Ambassador Peter W. Galbraith ’73 speaks at KSG's Fulbright Forum on Saturday.
Ambassador Peter W. Galbraith ’73 speaks at KSG's Fulbright Forum on Saturday.
By Eric M. Sefton, Contributing Writer

Ambassador Peter W. Galbraith ’73 predicted that Iraq would not be able to weather the ongoing civil war and would eventually split along sectarian lines in a speech before an audience of sympathetic Fulbright alumni at the Kennedy School of Government on Saturday.

Though the event on Saturday was a gathering of Fulbright alumni and current scholars, Galbraith—who was never a member of the Fulbright program—was invited because of his support for the program during his 14 years as a senior advisor to the Senate Foreign Relations Committee.

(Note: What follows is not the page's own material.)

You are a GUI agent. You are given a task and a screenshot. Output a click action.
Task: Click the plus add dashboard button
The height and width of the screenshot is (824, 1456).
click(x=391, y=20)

“The Iraq war has not served a single national security purpose,” Galbraith said. “Iraq cannot be put back together again—there is actually no way to stop the civil war in Baghdad.”

Despite the fact that most of the assembled scholars strongly backed Galbraith’s comments, one Iraqi woman took issue with his prediction that Iraq would fracture along ethnic lines.

She said that the fault for Iraq’s divisions lies with politicians who are dividing people for their own ends, and that the populace is less divided than Galbraith claimed.

“We are all Iraqi,” she added.

But an Iraqi Kurd said that he supports autonomy from the Baghdad government for the Kurd-controlled region in the north.

“I am not hating Iraq,” he said, adding that he agreed with most of what Galbraith said about the state of Iraq.

The event, which was the first of its kind, brought together Fulbright alumni and students and scholars from the Boston area to discuss topics such as international conflict, development, contemporary Islam, energy, and global warming.

“Our main goal was just to get the very different parts of the Fulbright community together,” said event organizer Shoba Ramanadhan, a Fulbright alum and PhD student at the Harvard School of Public Health.

The Fulbright program supports both American students studying and researching abroad, as well foreigners studying or researching in the U.S. The program, named after former Arkansas Senator J. William Fulbright, is funded by the State Department.

Carlos Olimpo Mendivil Anaya, a Colombian, said that the Fulbright program would allow him to learn technical skills that he would use for the benefit of his home country.

“I am very excited about coming back and [making] some contribution to the country,” said Anaya, who studies diabetes at the Harvard School of Public Health.

He added that when he returns, he hopes “to start world class research groups in Colombia.”